Highlights
B2B E-commerce Platform ShopKirana Faces Challenges in Scaling
B2B e-commerce platform ShopKirana has encountered difficulties in expanding during the recent fiscal year, with a reported gross revenue decline of over 6%. Nonetheless, thanks to strategic changes, the Info Edge-supported company successfully cut its losses by more than 30% in FY24.
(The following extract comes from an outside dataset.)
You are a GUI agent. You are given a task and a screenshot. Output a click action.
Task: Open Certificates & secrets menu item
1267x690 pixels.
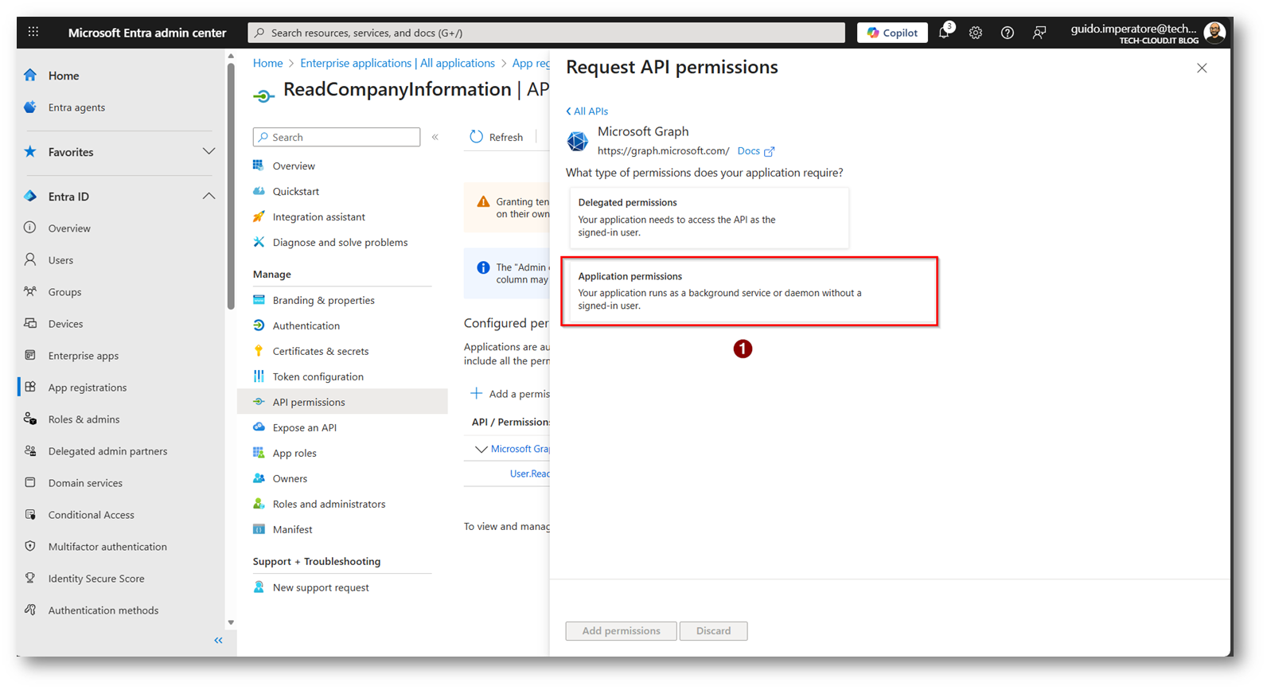point(320,351)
According to its consolidated financial statement filed with the Registrar of Companies (RoC), ShopKirana’s gross revenue fell by 6.26%, amounting to Rs 639.16 crore in FY24 compared to Rs 681.81 crore in FY23.
Overview of ShopKirana
ShopKirana operates as a B2B e-commerce platform that links retailers with brands via a mobile application. It assists users in various functions including:
- Order placement
- Inventory management
- Delivery route optimisation
- Payment processing
In addition to procurement assistance, the platform offers financial services such as banking products and loan options.
Revenue Breakdown
ShopKirana’s revenue primarily comes from product sales, totalling Rs 637.32 crore, which accounts for 99.71% of operational revenue. This reflects a decrease of 6.3% compared to Rs 680 crore in FY23. Revenue from services saw significant growth, increasing by 85.29% to reach Rs 1.26 crore, while non-operating revenue contributed an additional Rs 4.2 crore, leading to a total revenue of Rs 643.37 crore for the last fiscal year.
Expense Overview
On the expenses front, the cost of materials, which is the largest expenditure, dropped by 7.14% to Rs 627.3 crore. Employee benefits expenses were also reduced by 17.65% to Rs 35 crore. Transportation and other expenditures decreased by 23.57% and 24.95%, respectively. Consequently, ShopKirana’s overall expenses fell by 8.81%, amounting to Rs 698.63 crore in FY24.
Loss Reduction and Financial Metrics
Ultimately, ShopKirana managed to lower its losses by 30.5%, recording a loss of Rs 55.25 crore in FY24. Key financial metrics included a return on capital employed (ROCE) of -69.6% and an EBITDA margin of -7.85%. The company spent approximately Rs 1.09 to generate each rupee of revenue in FY24. By March 2024, ShopKirana reported current assets of Rs 90.75 crore, including Rs 27.8 crore in cash and bank balances.
Funding and Competitive Landscape
As reported by various sources, ShopKirana has raised a cumulative total of $50.46 million in funding thus far. Prominent investors include Info Edge, Sixth Sense Ventures, and the Oman India Joint Investment Fund.
ShopKirana faces significant competition from Jumbotail and Udaan. Notably, Udaan, backed by Lightspeed, is the largest competitor in this sector, having recorded a gross merchandise value (GMV) of Rs 5,706.6 crore in FY24. Meanwhile, Jumbotail has reported a revenue of Rs 850 crore in FY23 but is pending its annual report for FY24.
Despite this competition, no player in the market has reached breakeven, indicating the challenges within the sector. While the appeal of this market is apparent, it seems that many companies have underestimated the pressure on profit margins. B2B platforms often present a more regulated market with stable performance; however, low margins are a persistent issue. This situation has compelled these companies to focus on minimising losses, sometimes at the expense of growth. Additionally, the standard approach of providing financial solutions in the B2B space is not currently viable, leaving these firms to navigate a landscape increasingly threatened by rapid-commerce models. This scenario presents a pressing need for a significant shift in strategy or an exploration for new revenue sources.